At this juncture, where it is unclear how the allonge is affixed to the Note, it would be speculative to conclude that the marks on the Note and allonge are staple holes. Riquelme has stated only that the allonge is “affixed to the Note”; he did not state how. Indeed, without any proof as to how the allonge is affixed, Riquelme’s tepid statement falls far short of proof that the allonge is “firmly affixed.” It is possible that the allonge is pinned to the Note or affixed with a paper clip, both methods which have been rejected. While it is more plausible that the allonge and Note are affixed by staples, the Court cannot make such a conclusion, which would be only a guess. What is evident from simple observation, however, and thus is not “speculation and guesswork” as Plaintiff contends,[18] is that the allonge plainly is not affixed in the same manner that the pages of the Note are themselves affixed to each other. Thus, it is unclear whether the affixing is firm enough to satisfy UCC § 3-202(2). The manner of affixing the allonge to the Note determines whether the Note itself was negotiable and thereby capable of being transferred to Plaintiff. See Roumiantseva, supra at 985Adams, supra at 166(“The instrument must be obtained through a process the Code terms `negotiation,’ defined as `the transfer of an instrument in such form that the transferee becomes a holder.’ U.C.C. § 3-202(1). If the instrument is payable to order negotiation is accomplished `by delivery with any necessary indorsement’.”).

Specific Allonge

Attempting to maneuver around the strictures of UCC § 3-202(2), Plaintiff argues that the specificity of the allonge was sufficient to effectuate the transfer of the Note, because it is particular to the subject Note. Plaintiff asserts that the allonge “contains very specific language stating that the Allonge pertains to the ROCCO CANNELLA $488,000 Note dated May 22, 2007, in favor of JPMorgan Chase Bank, N.A., with loan number XXXXXXXXXX and relating to the property address of 15 Spruce Court, Nanuet, New York 10954. It is endorsed in blank by an authorized officer (vice president) of JPMorgan Chase Bank, N.A.” Reply Affirmation of Peter R. Bonchonsky at ¶ 10. Plaintiff contrasts the subject allonge with an allonge that does not contain specific references to a particular note, asserting that “there is no question that this Allonge directly pertains to the subject Note.” Id.

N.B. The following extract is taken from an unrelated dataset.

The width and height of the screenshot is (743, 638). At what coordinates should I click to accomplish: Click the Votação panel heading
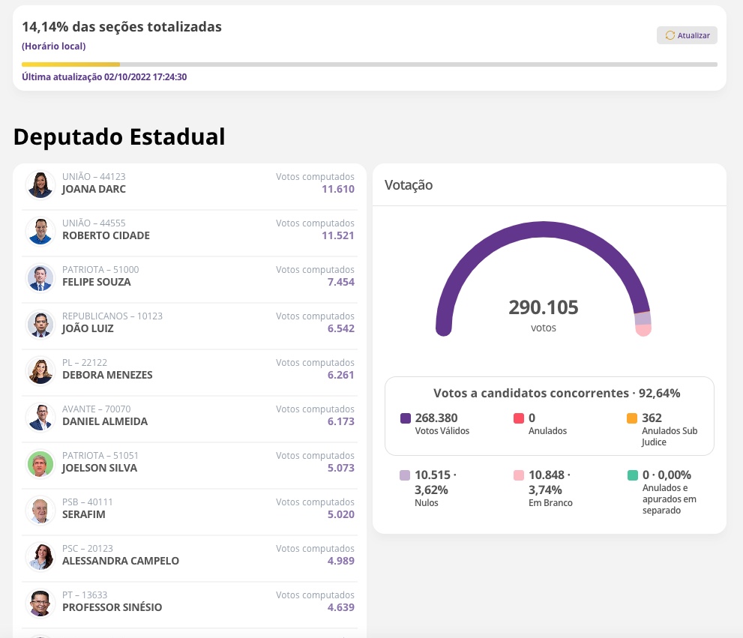409,185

Plaintiff cites no authority which states that a specifically worded allonge can substitute for UCC § 3-202(2)’s explicit requirement that an allonge must be firmly affixed to the note, and indeed, so firmly affixed as to become a part of the note. While, admittedly, the allonge contains clear evidence that it pertains to the subject Note,[19] UCC § 3-202(2) must still be met, as that determines whether the Note is negotiable and may be transferred by physical delivery. Moreover, the mere fact that the allonge is specific to the Note says nothing about whether the allonge is affixed to the Note, let alone, whether it is “firmly affixed” to the Note.

Accordingly, although superficially appealing, the Court rejects Plaintiff’s argument that the specificity of the allonge can replace UCC § 3-202(2)’s explicit requirement.

Assignment of Mortgage

Plaintiff further attempts to sidestep the issue of UCC § 3-202 by arguing that the New York Assignment of Mortgage (“Assignment”), which assigned the subject Mortgage, also assigned the Note to Plaintiff. Plaintiff relies on the language in the Assignment which stated that Chase “does hereby grant, sell, assign, transfer and convey” to Plaintiff “all beneficial interest under a certain Mortgage dated May 22, 2007 made and executed by [Defendant] to and in favor of [Chase] upon property situated [at] 15 SPRUCE CT, NANUET, NY 10954.” Riquelme Affidavit, Exhibit E, New York Assignment of Mortgage at 1 of 2. While Plaintiff contends that this language also assigned the Note, Plaintiff also cites NY Jur 2d Mortgages § 283 and Chase Home Finance, LLC v Micotta, 101 AD3d 1307 [3rd Dept 2012] (citing Bank of NY v Silverberg, 86 AD3d 274 [2nd Dept 2011]) in support of its further contention that no special language is needed to effectuate assignment of a note and mortgage.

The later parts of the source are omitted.